A single kubectl apply is enough to propagate this DaemonSet cluster-wide, effectively bricking the entire environment within minutes.

For non-Iranian clusters, a separate DaemonSet, host-provisioner-std, focuses on persistence rather than destruction. ICP canister every 50 minutes for a binary URL, downloads and executes whatever it’s told.

The
The “poison pill” (Source : aikido).

It writes a base64-encoded Python backdoor into a host directory, registers it as a systemd service with an innocuous description, and enables it via chrooted systemctl calls so it survives reboots and blends into normal operations.

Outside Kubernetes, geography still dictates impact. On Iranian hosts, the poison_pill function attempts to wipe the filesystem using rm -rf / –no-preserve-root, first as root and then via passwordless sudo, falling back to whatever the current user can destroy.

Non-Kubernetes systems in other locales are spared entirely, underscoring the actor’s intent to escalate beyond monetization and access-building into regional disruption selectively.

Lateral movement and PostgreSQL disguise

A third iteration removes the dependency on Kubernetes altogether, swapping DaemonSet-based spread for classic network worm behaviour.

The new prop.py stage parses /var/log/auth.log and /var/log/secure for Accepted SSH logins to derive user/IP pairs, harvests local SSH private keys, and then attempts passwordless SSH to replay a base64-encoded payload across known and guessed targets (root, ubuntu, admin, ec2-user) on the local /24 subnet.

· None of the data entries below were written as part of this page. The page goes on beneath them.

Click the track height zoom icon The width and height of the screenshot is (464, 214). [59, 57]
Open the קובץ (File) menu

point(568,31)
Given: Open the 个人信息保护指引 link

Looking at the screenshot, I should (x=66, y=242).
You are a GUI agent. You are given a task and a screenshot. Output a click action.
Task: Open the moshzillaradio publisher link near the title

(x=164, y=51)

In parallel, it scans for exposed Docker APIs on port 2375 and abuses them to launch privileged containers with the host root mounted, executing the same logic via chroot.

In every case, the remote logic repeats the Iran check: Iranian systems are wiped using a find-based deletion plus reboot -f, while others receive a backdoor now camouflaged as PostgreSQL monitoring tooling.

Service names have shifted from internal-monitor to pgmonitor, with binaries and scripts dropped under /var/lib/pgmon/ and process names like pglog and pg_state mimicking common PostgreSQL artefacts.

This aligns with TeamPCP broader tradecraft of using cloud-native tooling and benign-looking services to maintain stealth in noisy production environments.

Defenders should immediately audit kube-system DaemonSets for unexpected entries, especially any hostPath: / mounts running privileged containers such as host-provisioner-iran or host-provisioner-std.

On hosts, investigate for systemd services named internal-monitor or pgmonitor, files under /var/lib/svc_internal/ or /var/lib/pgmon/, suspicious pglog processes in /tmp, outbound traffic to icp0[.]io, and unsanctioned Cloudflare tunnel domains delivering shell or Python payloads.

Given the latest variant’s network-propagation capabilities, organizations should also monitor for anomalous SSH activity sourced from compromised nodes and lock down any exposed Docker APIs on port 2375 to prevent privileged container abuse.